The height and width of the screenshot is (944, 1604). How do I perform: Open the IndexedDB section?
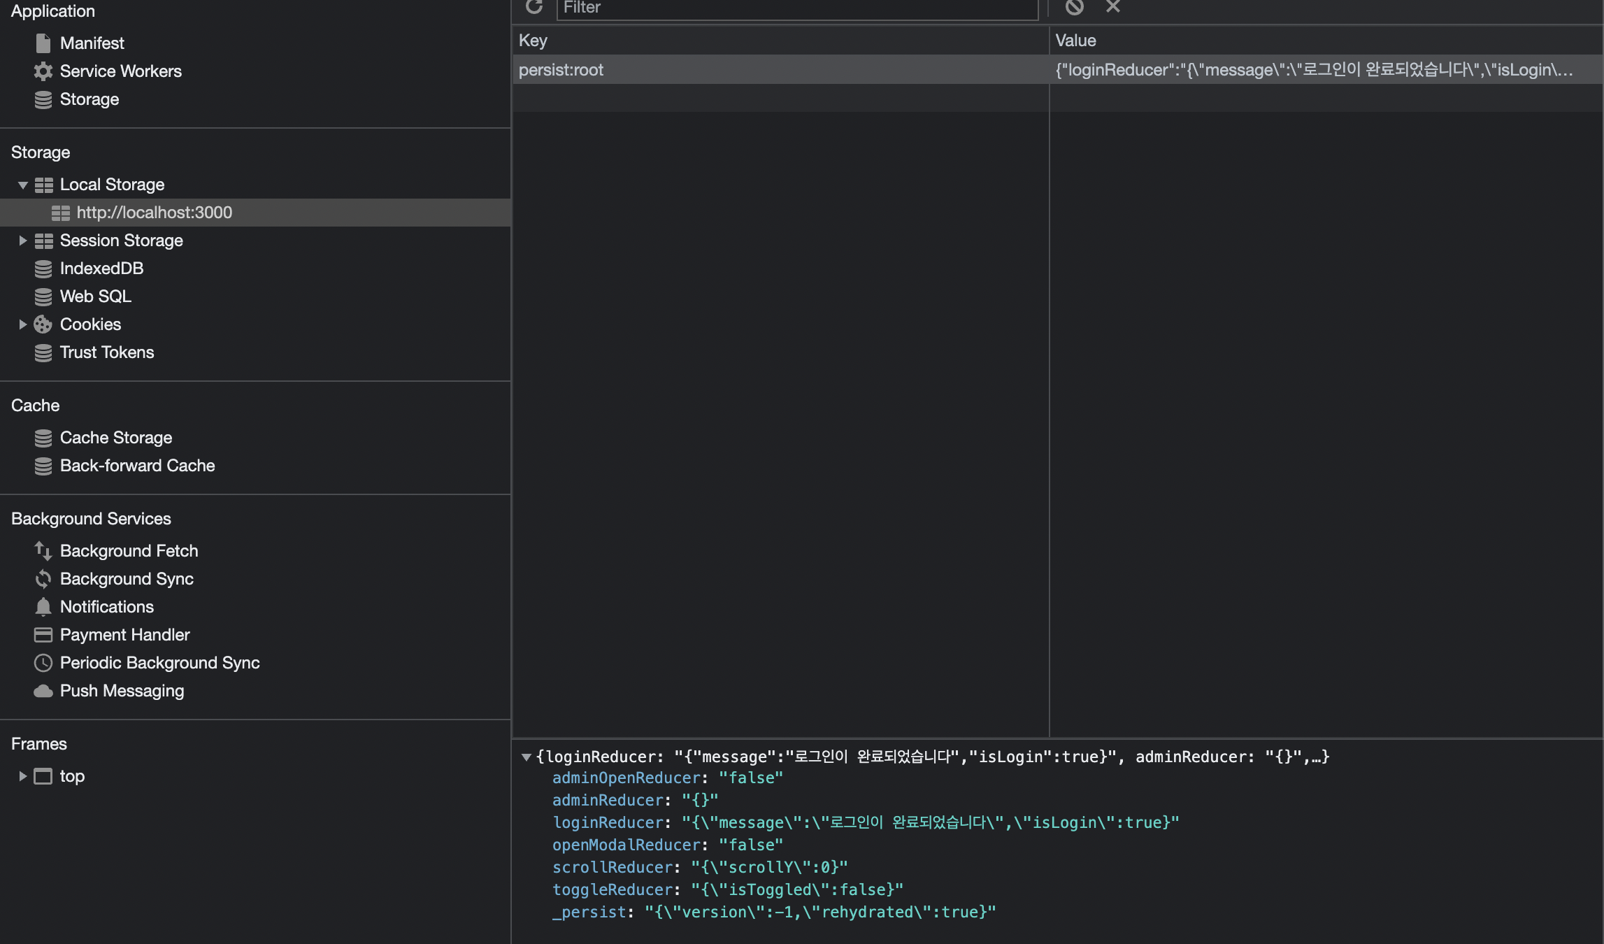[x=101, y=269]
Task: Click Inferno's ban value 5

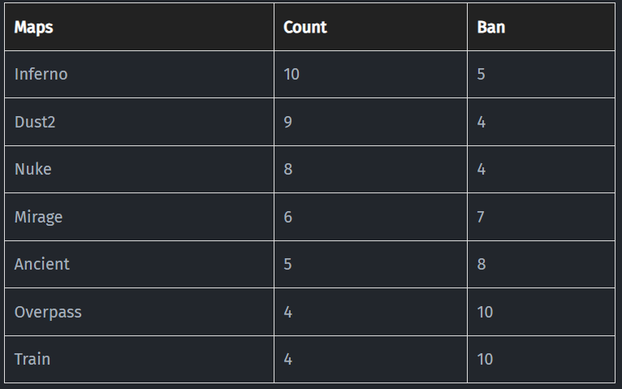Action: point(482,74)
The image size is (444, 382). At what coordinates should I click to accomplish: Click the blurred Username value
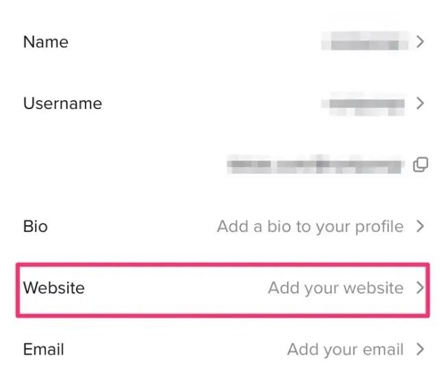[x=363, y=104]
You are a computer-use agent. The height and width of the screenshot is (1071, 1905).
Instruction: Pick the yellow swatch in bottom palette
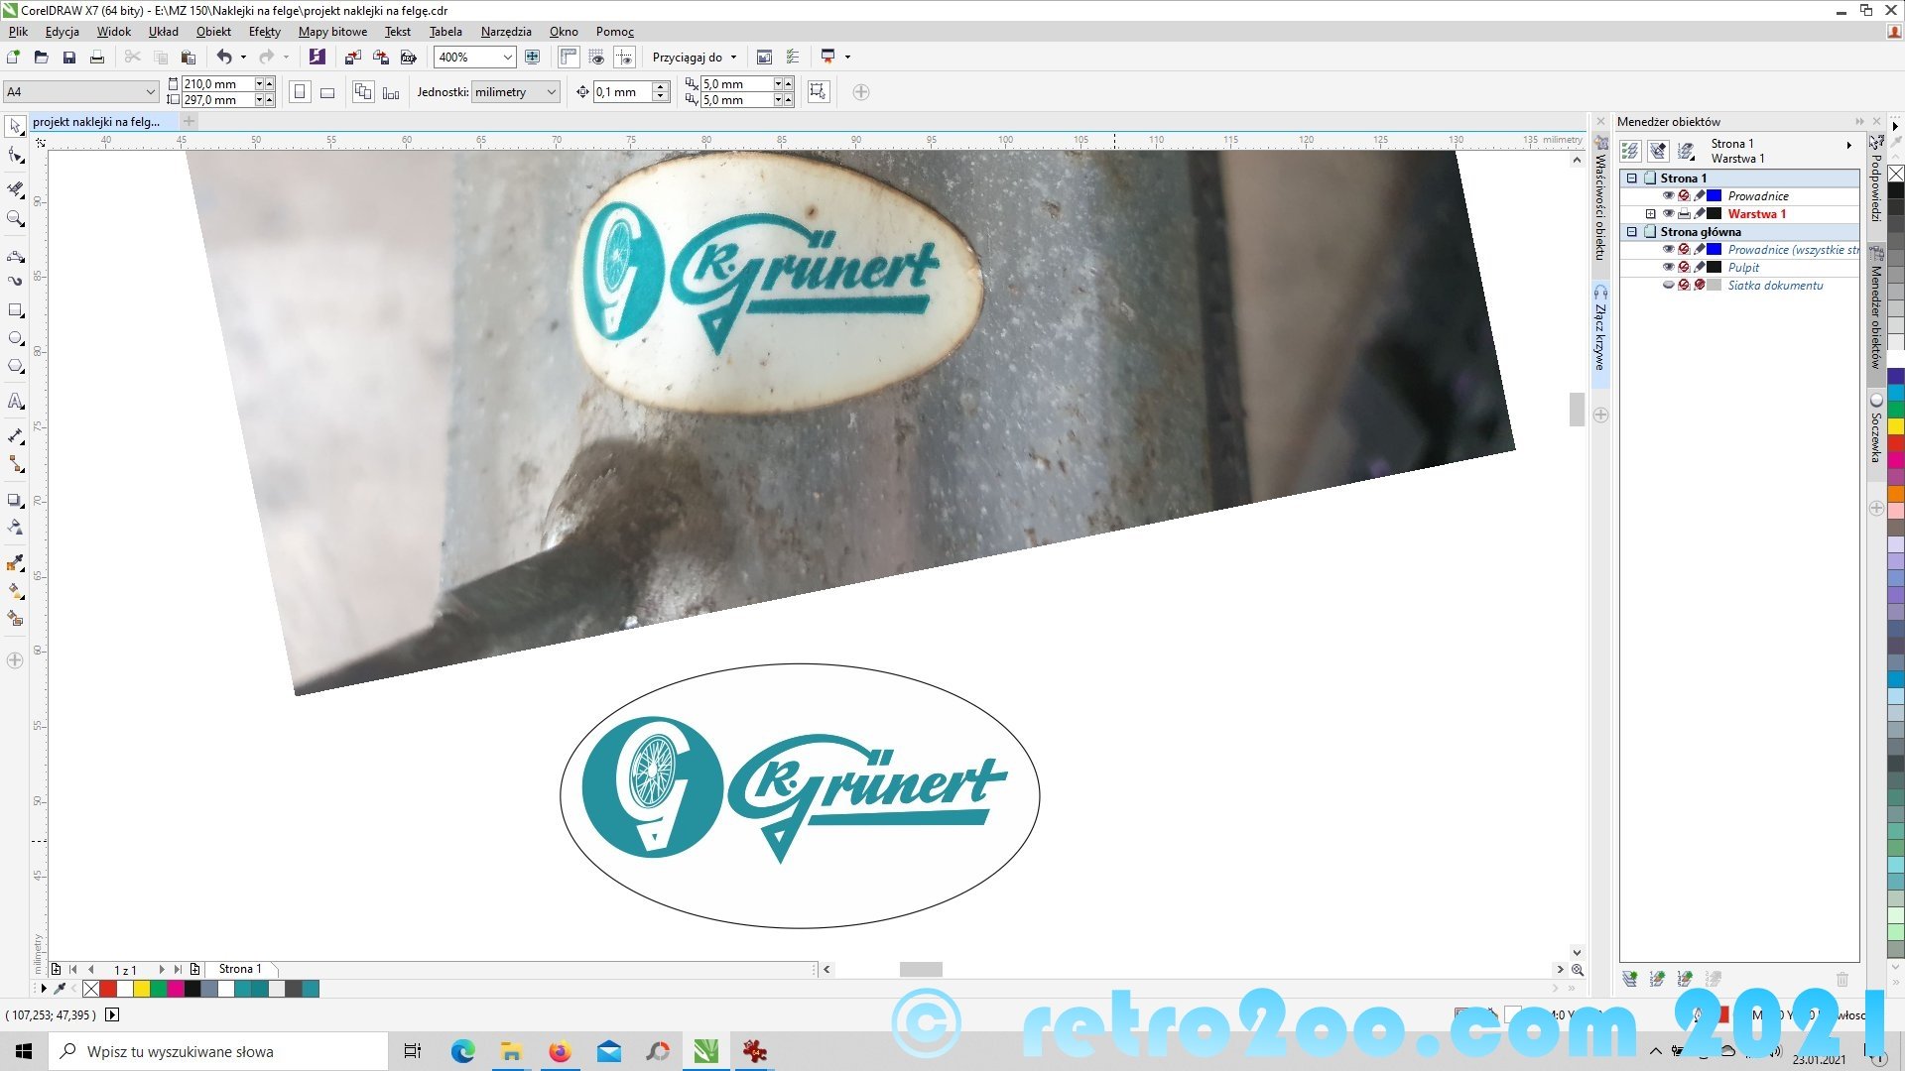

_Stated exercise_. Format the text of all four items above as a JSON list of strings, one string per line, omitting blank lines and the pictures.

_Task response_.
[
  "The height and width of the screenshot is (944, 1604). How do I perform: Open the IndexedDB section?",
  "[x=101, y=269]",
  "Task: Click Inferno's ban value 5",
  "Action: point(482,74)",
  "The image size is (444, 382). At what coordinates should I click to accomplish: Click the blurred Username value",
  "[x=363, y=104]",
  "You are a computer-use agent. The height and width of the screenshot is (1071, 1905).",
  "Instruction: Pick the yellow swatch in bottom palette"
]